The system is currently under review and in addition to a newly announce multistakeholder advisory group on the implementation of the U.N. guiding principles on business and human rights, there is hope the gaps may start to fill
According to O’Brien, policies requiring better standards and practices are worthless without oversight, and she says there has been a worrying lack of interest in ensuring Australian companies are acting in the best interests of developing communities.
O’Brien highlighted another example: a liquified natural gas project in Papua New Guinea — funded in part by the Australian government — which has led to “some really worrying development, particularly around human rights interactions with security forces in the southern highlands.”
“Yet despite the financial investment, the Australian government has taken very little interest in it.”
The Australian government and DFAT, she believes, could not be held up to be a reliable scrutineer of Australian company operations overseas.
Addressing the Solomon Islands controversy
Reports from the Solomon Islands are causing concern for Australian NGOs and human rights groups.
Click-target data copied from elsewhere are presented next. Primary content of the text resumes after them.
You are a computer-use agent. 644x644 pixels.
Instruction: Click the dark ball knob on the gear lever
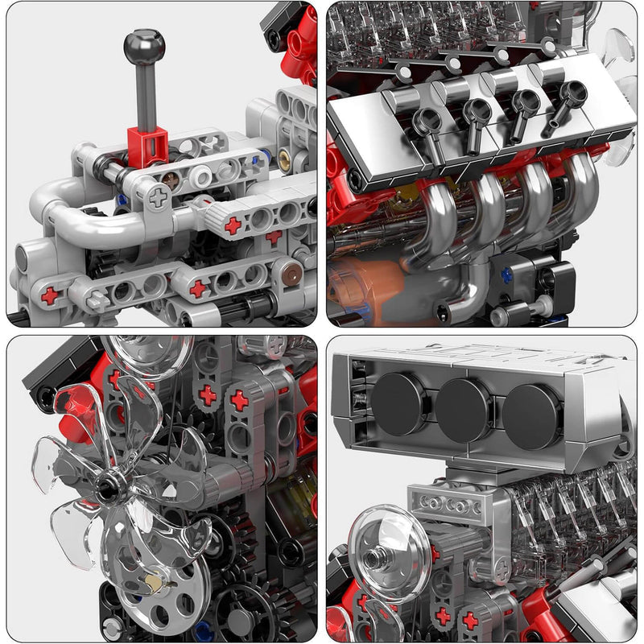(144, 47)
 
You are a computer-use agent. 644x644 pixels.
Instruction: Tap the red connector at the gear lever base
(147, 146)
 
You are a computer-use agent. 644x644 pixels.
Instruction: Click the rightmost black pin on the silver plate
(571, 94)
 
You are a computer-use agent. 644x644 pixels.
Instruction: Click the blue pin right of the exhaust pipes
(507, 275)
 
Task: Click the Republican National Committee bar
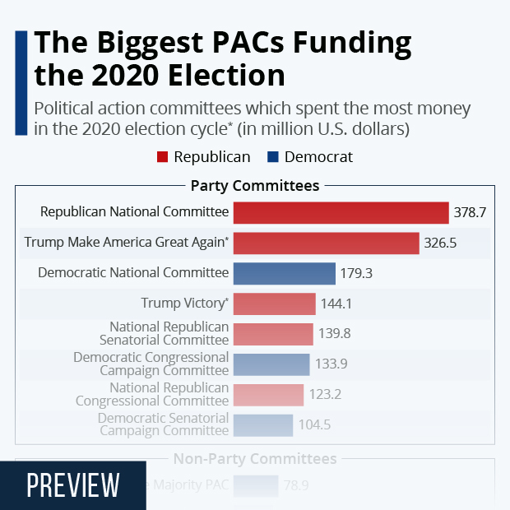[341, 212]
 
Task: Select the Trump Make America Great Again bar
[326, 243]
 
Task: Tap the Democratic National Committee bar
[284, 273]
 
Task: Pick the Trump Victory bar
[274, 304]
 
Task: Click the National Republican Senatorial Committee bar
[272, 334]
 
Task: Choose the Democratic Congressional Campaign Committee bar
[271, 364]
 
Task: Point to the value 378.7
[470, 212]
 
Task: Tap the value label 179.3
[356, 273]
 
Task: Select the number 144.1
[336, 304]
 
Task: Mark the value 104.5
[313, 425]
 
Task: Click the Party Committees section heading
[254, 186]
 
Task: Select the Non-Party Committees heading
[254, 458]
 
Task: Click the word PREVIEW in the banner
[73, 485]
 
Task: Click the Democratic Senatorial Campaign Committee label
[163, 424]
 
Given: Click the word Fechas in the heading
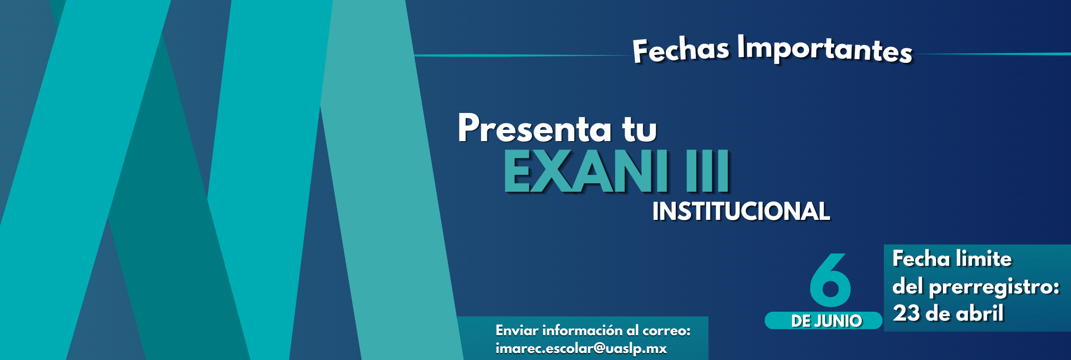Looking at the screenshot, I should [x=681, y=50].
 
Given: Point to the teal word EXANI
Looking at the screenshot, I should [x=586, y=172].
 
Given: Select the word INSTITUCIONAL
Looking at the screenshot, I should [x=741, y=211].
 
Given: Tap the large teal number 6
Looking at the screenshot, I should [x=830, y=280].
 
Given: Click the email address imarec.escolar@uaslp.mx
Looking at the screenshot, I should [x=581, y=349].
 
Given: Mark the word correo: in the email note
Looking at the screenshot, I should [x=666, y=330].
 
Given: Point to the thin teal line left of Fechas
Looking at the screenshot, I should [x=520, y=55].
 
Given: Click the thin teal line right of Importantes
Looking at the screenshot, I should [x=994, y=54].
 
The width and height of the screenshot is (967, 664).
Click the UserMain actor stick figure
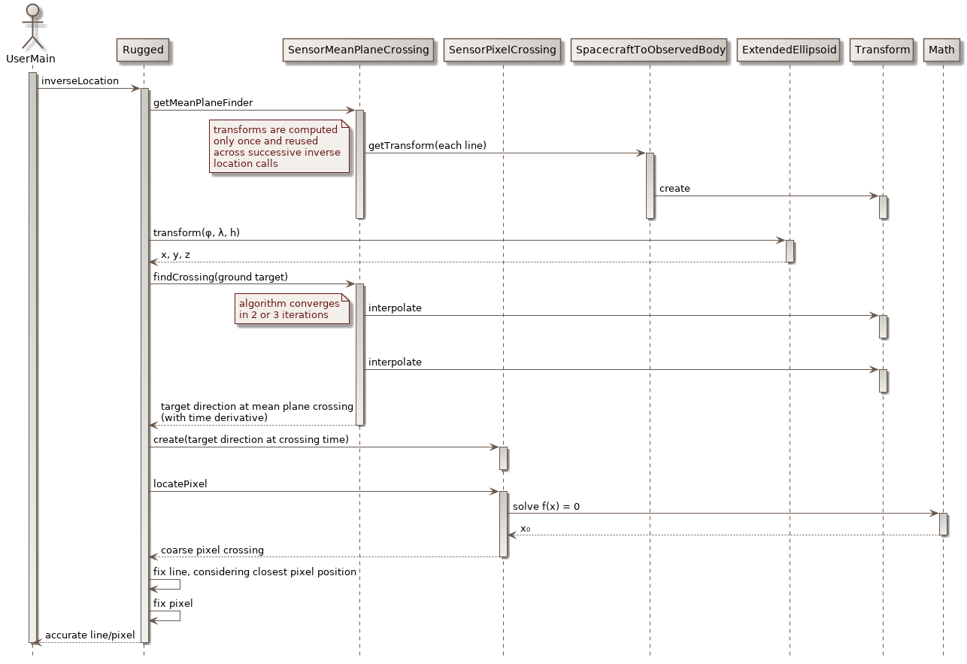[32, 27]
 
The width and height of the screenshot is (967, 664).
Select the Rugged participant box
[143, 50]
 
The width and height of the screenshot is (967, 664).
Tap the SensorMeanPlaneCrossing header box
[359, 50]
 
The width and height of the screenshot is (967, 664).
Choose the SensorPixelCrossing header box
[502, 50]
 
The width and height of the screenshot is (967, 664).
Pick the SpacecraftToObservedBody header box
[650, 50]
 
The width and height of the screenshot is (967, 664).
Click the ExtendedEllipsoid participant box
[789, 50]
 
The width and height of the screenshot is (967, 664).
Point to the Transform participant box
[883, 50]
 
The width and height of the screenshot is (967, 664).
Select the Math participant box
[941, 50]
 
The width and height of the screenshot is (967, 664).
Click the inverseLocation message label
[80, 80]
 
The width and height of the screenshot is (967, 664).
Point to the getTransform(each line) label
[427, 145]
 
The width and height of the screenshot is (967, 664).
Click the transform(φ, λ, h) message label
[196, 232]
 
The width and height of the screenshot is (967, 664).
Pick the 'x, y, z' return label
[175, 255]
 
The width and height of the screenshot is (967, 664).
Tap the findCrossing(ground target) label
[220, 277]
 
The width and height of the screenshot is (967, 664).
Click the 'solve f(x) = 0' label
[546, 506]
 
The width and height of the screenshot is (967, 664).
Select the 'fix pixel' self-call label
[173, 603]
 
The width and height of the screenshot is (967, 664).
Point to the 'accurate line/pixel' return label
[89, 635]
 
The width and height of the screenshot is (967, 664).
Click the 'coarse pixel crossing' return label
[212, 550]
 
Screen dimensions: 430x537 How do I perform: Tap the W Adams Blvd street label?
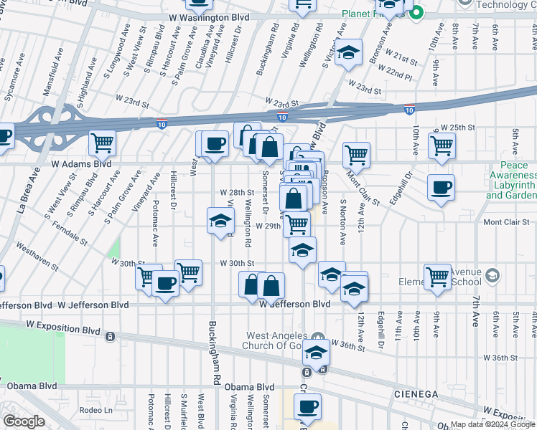[81, 163]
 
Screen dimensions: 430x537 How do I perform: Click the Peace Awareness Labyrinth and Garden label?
[513, 180]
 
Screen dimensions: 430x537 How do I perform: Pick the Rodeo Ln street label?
[97, 410]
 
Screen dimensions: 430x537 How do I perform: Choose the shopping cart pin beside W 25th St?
[442, 145]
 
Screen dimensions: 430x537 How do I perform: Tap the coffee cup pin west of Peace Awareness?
[442, 188]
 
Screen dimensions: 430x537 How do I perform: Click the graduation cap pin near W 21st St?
[348, 52]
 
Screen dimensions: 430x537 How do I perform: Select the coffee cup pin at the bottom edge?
[308, 406]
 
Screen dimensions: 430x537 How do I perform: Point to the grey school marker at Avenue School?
[492, 274]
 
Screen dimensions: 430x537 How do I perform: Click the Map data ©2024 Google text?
[492, 424]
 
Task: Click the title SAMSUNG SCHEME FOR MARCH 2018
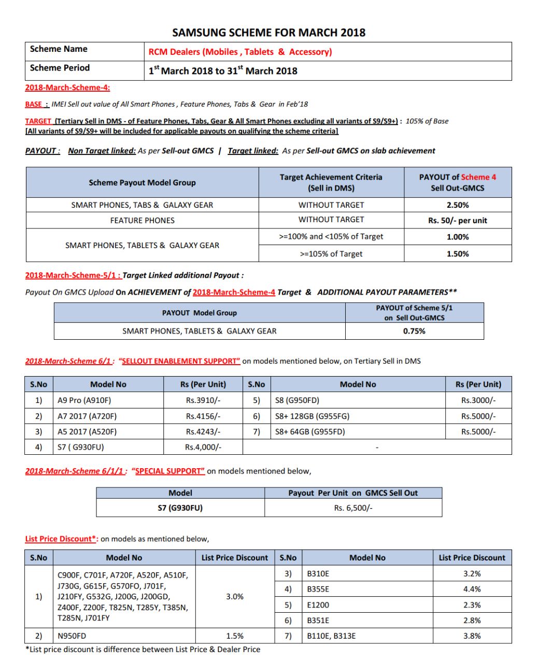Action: coord(268,33)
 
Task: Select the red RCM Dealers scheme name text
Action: coord(240,52)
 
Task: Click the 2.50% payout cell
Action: coord(457,205)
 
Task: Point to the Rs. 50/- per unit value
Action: coord(457,221)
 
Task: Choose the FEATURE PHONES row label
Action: coord(142,221)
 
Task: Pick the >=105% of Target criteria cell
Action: coord(331,254)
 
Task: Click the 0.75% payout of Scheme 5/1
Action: coord(414,331)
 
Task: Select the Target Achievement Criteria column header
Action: coord(331,182)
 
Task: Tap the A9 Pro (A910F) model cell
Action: coord(84,400)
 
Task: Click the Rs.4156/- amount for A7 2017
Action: coord(203,416)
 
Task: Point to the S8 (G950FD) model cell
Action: coord(297,400)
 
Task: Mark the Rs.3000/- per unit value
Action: coord(478,400)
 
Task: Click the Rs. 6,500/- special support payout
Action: coord(353,508)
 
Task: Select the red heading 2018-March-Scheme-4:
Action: coord(67,88)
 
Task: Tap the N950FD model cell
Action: coord(72,636)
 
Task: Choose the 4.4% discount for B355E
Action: coord(472,589)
It is unlikely to fade any time soon with already enough evidence to start the process of advocacy within Australia on behalf of the Nendo community.
“There is a pattern of Australian and other companies in the extractive industries that are able to obtain consent from means that we would consider not following proper due diligence,” Fletcher said. “We are concerned this is happening here, based on reports and what our partners are telling us.”
Fletcher expects Jubilee Australia to be just one of the organizations that will be putting up their hand to support the community, but the challenge will be the political will.
“Politically this is a challenging thing to get across,” he said. “You need a majority of support in both houses of Parliament. Sadly, it is just not an issue they are concerned with.”